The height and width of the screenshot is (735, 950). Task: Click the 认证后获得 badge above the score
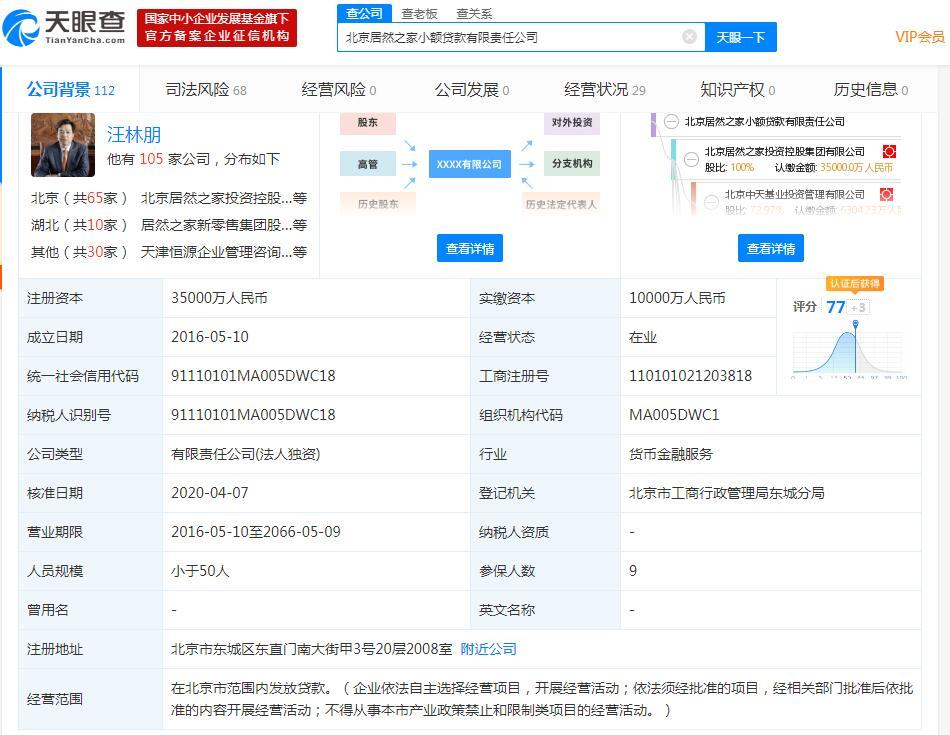tap(854, 284)
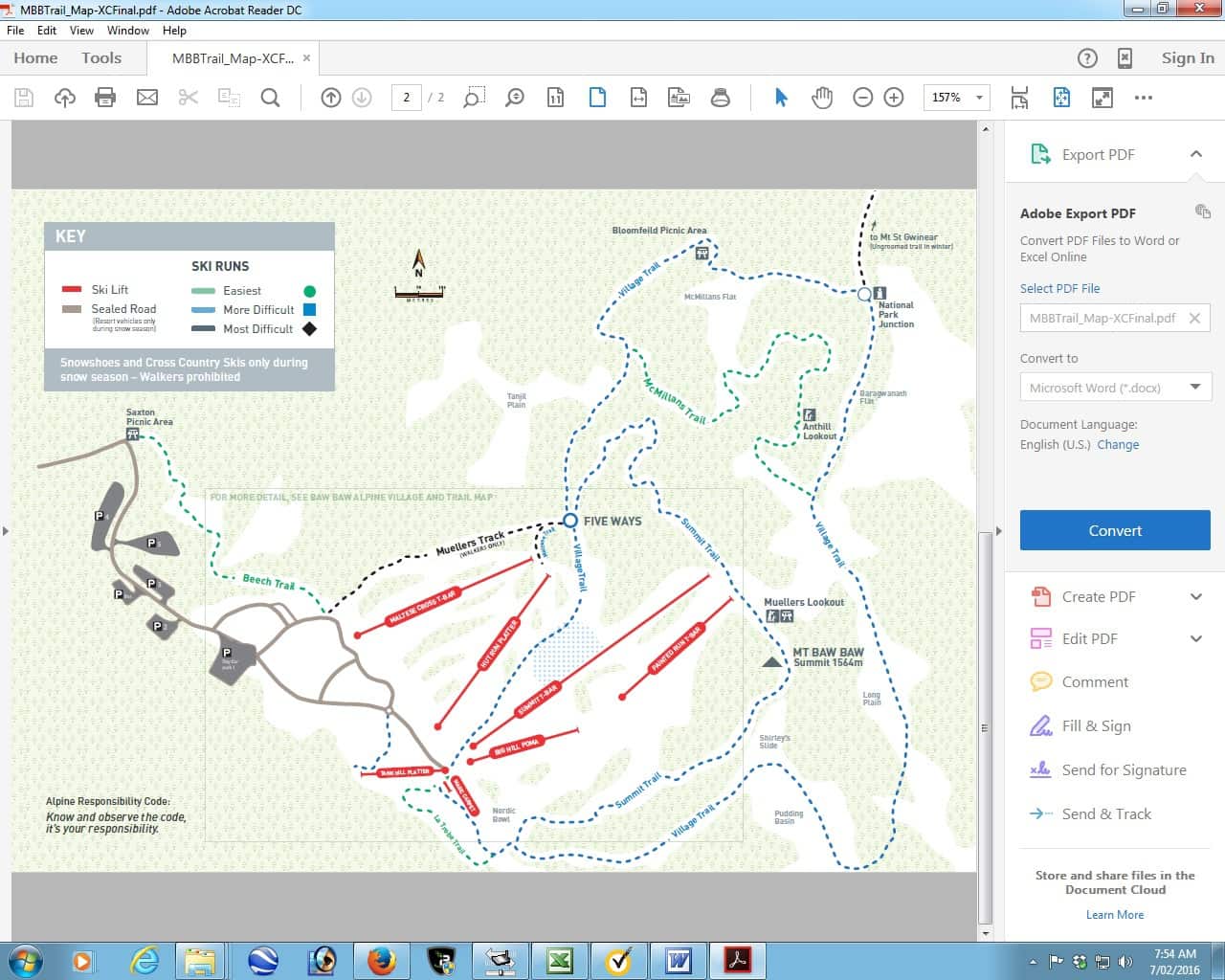Click the Change language link
Image resolution: width=1225 pixels, height=980 pixels.
tap(1118, 444)
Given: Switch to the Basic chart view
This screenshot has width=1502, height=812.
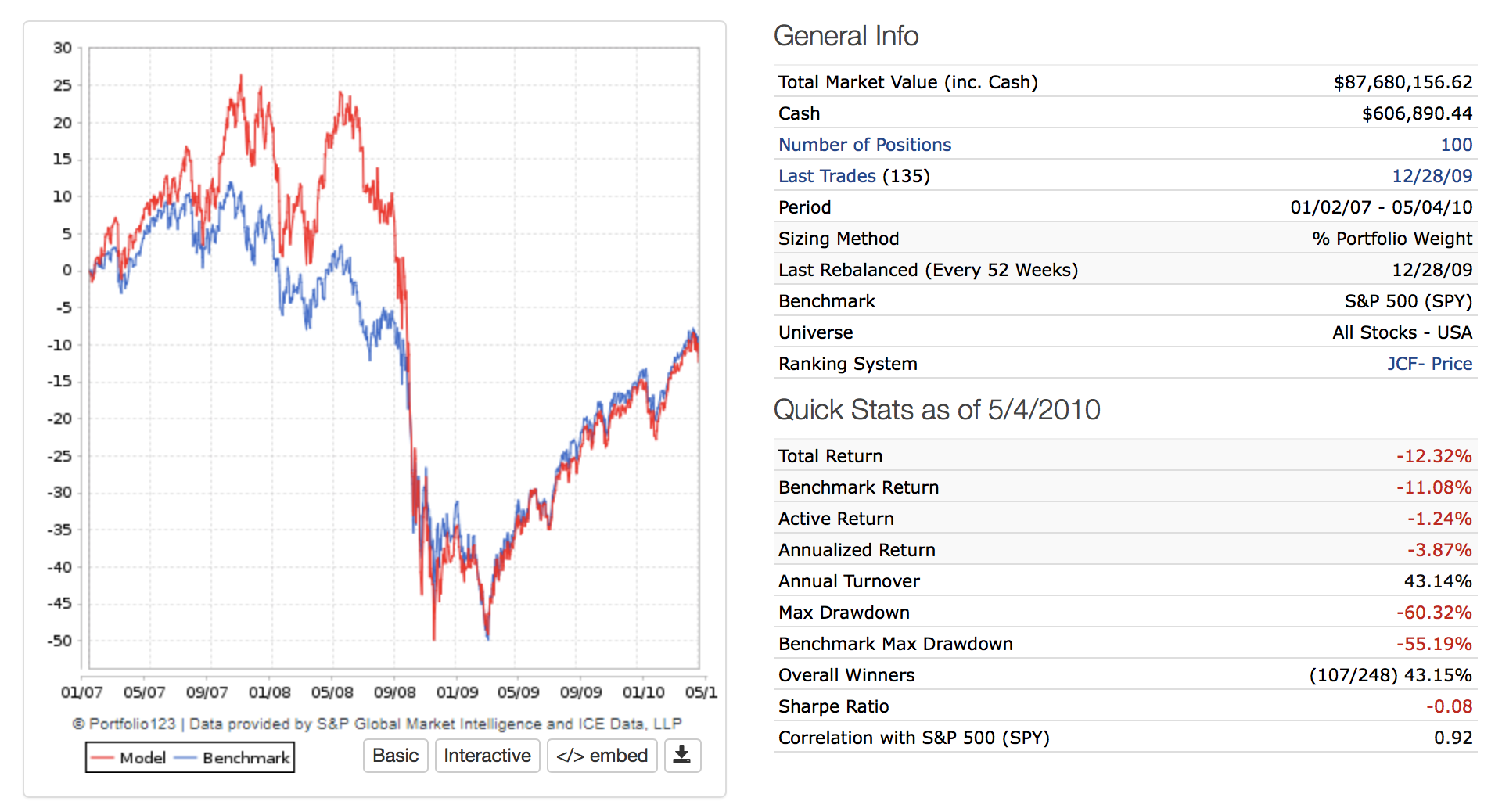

________

§ TASK STATEMENT: Repeat the records in full, precisely, and keep the pictures out.

§ REPLY:
The height and width of the screenshot is (735, 950). Task: Click the 认证后获得 badge above the score
tap(854, 284)
Click the Change language link
Image resolution: width=1225 pixels, height=980 pixels.
tap(1118, 444)
Given: Switch to the Basic chart view
This screenshot has width=1502, height=812.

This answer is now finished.